On Wed, Oct 26, 2022 at 11:58:57AM -0700, H.J. Lu via Gcc-patches wrote:
> In i386.md, neg patterns which set MODE_CC register like
> 
> (set (reg:CCC FLAGS_REG)
>      (ne:CCC (match_operand:SWI48 1 "general_reg_operand") (const_int 0)))
> 
> can lead to errors when operand 1 is a constant value.  If FLAGS_REG in

But it cannot be.  general_reg_operand will not allow that:
===
(define_predicate "general_reg_operand"
  (and (match_code "reg")
       (match_test "GENERAL_REGNO_P (REGNO (op))")))
===

> (set (reg:CCC FLAGS_REG)
>      (ne:CCC (const_int 2) (const_int 0)))
> 
> is set to 1, RTX simplifiers may simplify

"is set to 1"?  Do you mean you do something like
  (set (regs FLAGS_REG) (const_int 1))
?  That is invalid RTL, as I've said tens of time in the last few weeks.

> which leads to incorrect results since LTU on MODE_CC register isn't the
> same as "unsigned less than" in x86 backend.

The special notation
  (ltu (reg:CC) (const_int 0))
is not about comparing anything to 0, but simply means "did the
comparison-like thing that set that reg say ltu was true".

> To prevent RTL optimizers
> from setting MODE_CC register to a constant, use UNSPEC_CC_NE to replace
> ne:CCC/ne:CCO when setting FLAGS_REG in neg patterns.

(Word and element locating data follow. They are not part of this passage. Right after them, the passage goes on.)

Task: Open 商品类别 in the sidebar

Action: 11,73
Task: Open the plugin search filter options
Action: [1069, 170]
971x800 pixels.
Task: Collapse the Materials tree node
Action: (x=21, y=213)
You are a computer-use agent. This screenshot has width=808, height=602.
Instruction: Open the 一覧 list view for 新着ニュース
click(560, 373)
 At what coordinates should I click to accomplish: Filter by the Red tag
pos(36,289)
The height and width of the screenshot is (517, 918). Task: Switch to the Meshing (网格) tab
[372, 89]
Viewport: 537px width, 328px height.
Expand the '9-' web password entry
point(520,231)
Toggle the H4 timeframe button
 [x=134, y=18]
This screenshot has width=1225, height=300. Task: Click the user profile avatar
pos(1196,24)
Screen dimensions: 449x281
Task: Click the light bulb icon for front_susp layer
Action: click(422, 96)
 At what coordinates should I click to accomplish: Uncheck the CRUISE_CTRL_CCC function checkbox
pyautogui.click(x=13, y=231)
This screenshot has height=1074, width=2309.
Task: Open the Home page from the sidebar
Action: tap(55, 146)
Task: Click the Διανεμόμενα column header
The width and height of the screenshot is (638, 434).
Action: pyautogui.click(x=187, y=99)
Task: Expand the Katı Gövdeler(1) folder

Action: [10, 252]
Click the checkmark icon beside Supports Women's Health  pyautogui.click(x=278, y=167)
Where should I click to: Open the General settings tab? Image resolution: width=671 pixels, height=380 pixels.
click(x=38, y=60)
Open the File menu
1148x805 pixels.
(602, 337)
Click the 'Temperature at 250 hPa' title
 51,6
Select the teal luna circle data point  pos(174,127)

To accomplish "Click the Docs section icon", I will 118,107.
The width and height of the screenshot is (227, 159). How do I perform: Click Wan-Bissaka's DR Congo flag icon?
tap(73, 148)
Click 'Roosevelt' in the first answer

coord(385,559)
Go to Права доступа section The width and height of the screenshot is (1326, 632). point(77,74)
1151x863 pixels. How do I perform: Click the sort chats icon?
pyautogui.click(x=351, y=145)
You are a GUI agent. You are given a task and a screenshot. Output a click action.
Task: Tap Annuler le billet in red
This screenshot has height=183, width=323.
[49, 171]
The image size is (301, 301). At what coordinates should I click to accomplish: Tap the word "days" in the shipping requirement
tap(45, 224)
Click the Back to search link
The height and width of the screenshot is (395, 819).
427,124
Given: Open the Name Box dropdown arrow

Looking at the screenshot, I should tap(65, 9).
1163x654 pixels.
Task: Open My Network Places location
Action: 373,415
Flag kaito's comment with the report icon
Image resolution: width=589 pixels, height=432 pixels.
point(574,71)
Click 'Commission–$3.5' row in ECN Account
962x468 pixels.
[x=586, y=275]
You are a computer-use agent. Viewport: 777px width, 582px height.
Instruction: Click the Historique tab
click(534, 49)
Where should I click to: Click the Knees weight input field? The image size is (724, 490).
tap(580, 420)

This is an indirect workaround, nothing more.  The unspec will naturally
not be folded to anything else (unless you arrange for that yourself),
there is nothing the generic code knows about the semantics of any
unspec after all.

AFIACS there is no way to express overflow in a CC, but an unspec can
help, sure.  You need to fix the setter side as well though.